Canas Miranda Marta, Monteiro Raquel, Afonso Catarina, Ferreira de Almeida Sofia
Family Medicine, Unidade Saúde Familiar (USF) Tornada, Unidade Local de Saúde do Oeste, Caldas da Rainha, PRT.
Psychiatry, Wigan Child and Adolescent Mental Health Services (CAMHS), Greater Manchester Mental Health NHS Foundation Trust, Wigan, GBR.
Cureus. 2025 Jul 15;17(7):e88014. doi: 10.7759/cureus.88014. eCollection 2025 Jul.

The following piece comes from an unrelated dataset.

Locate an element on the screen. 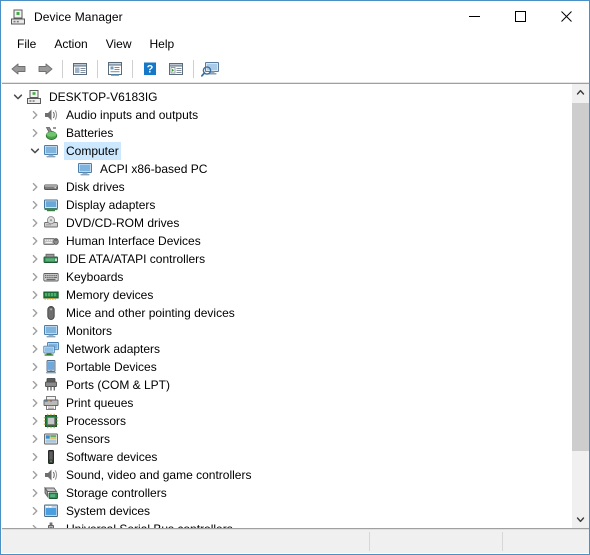  tree-item-memory-devices: Memory devices is located at coordinates (286, 295).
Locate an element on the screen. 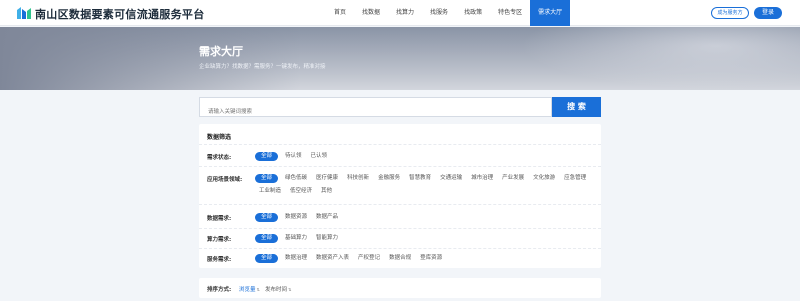 This screenshot has width=800, height=301. sort-option-publish-time: 发布时间⇅ is located at coordinates (278, 289).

Bruxism is characterized by involuntary movements involving teeth grinding or clenching. It is perceived as a parafunctional activity, and it can lead to instability and various consequences such as dental wear, musculoskeletal pain, masseter hypertrophy, persistent fatigue, and tension headaches. According to the time of occurrence, it can be classified as awake bruxism and/or sleep bruxism. This case report describes a 19-year-old woman, who presented to her family doctor with shoulder pain, headaches, and persistent tiredness despite apparent adequate sleep. She reported no other symptoms and denied any trauma or physical exertion. Her past medical history included anxiety disorder, treated with a selective serotonin reuptake inhibitor (SSRI), and irregular follow-ups with psychology and psychiatry throughout the years. The only relevant findings on the physical examination were cervical and shoulder tenderness, without functional impairment, along with noticeable wear on dental surfaces, consistent with bruxism. Further history of overall behaviour was compatible with both sleep and awake bruxism, exacerbated during periods of increased anxiety. The SSRI dose was increased, and a muscle relaxant was prescribed. A referral was made to both psychology and dentistry. After two weeks, a reduction in anxiety, headaches, and musculoskeletal pain was observed, with only sporadic use of the muscle relaxant. A dental splint was prescribed following dental evaluation, resulting in significant clinical improvement: better anxiety control, improved sleep quality, occasional musculoskeletal complaints, and reduced headaches. Although the patient did not initially complain of bruxism, the presence of rhythmic masticatory muscle activity with repetitive contractions and increased muscle tension highlighted the need to identify this condition as a clinical target for intervention and treatment. Early diagnosis is essential to minimize complications and prevent symptom dispersion. Otherwise, bruxism may be overlooked as a central diagnosis, and treatment opportunities may be missed. Given its multifactorial aetiology, management must be multidisciplinary, as demonstrated in this case.
磨牙症的特征是涉及磨牙或紧咬牙的不自主运动。它被视为一种副功能活动,可导致牙齿不稳定及各种后果,如牙齿磨损、肌肉骨骼疼痛、咬肌肥大、持续疲劳和紧张性头痛。根据发生时间,可分为清醒磨牙症和/或睡眠磨牙症。本病例报告描述了一名19岁女性,她尽管睡眠看似充足,但仍因肩部疼痛、头痛和持续疲劳去看家庭医生。她没有报告其他症状,否认有任何外伤或体力消耗。她的既往病史包括焦虑症,曾用选择性5-羟色胺再摄取抑制剂(SSRI)治疗,多年来不定期接受心理和精神科随访。体格检查的唯一相关发现是颈部和肩部压痛,无功能障碍,同时牙齿表面有明显磨损,符合磨牙症表现。进一步了解其整体行为史发现,睡眠和清醒磨牙症均存在,在焦虑加剧期间会加重。增加了SSRI剂量,并开了一种肌肉松弛剂。同时转诊至心理科和牙科。两周后,观察到焦虑、头痛和肌肉骨骼疼痛减轻,仅偶尔使用肌肉松弛剂。牙科评估后开了一个牙合垫,临床症状显著改善:焦虑控制更好、睡眠质量提高、偶尔有肌肉骨骼不适、头痛减轻。尽管患者最初没有主诉磨牙症,但有节律的咀嚼肌活动伴重复收缩和肌肉张力增加,突出了将这种情况确定为干预和治疗临床靶点的必要性。早期诊断对于将并发症降至最低并防止症状扩散至关重要。否则,磨牙症可能会被忽视作为主要诊断,从而错过治疗机会。鉴于其多因素病因,管理必须是多学科的,本病例即证明了这一点。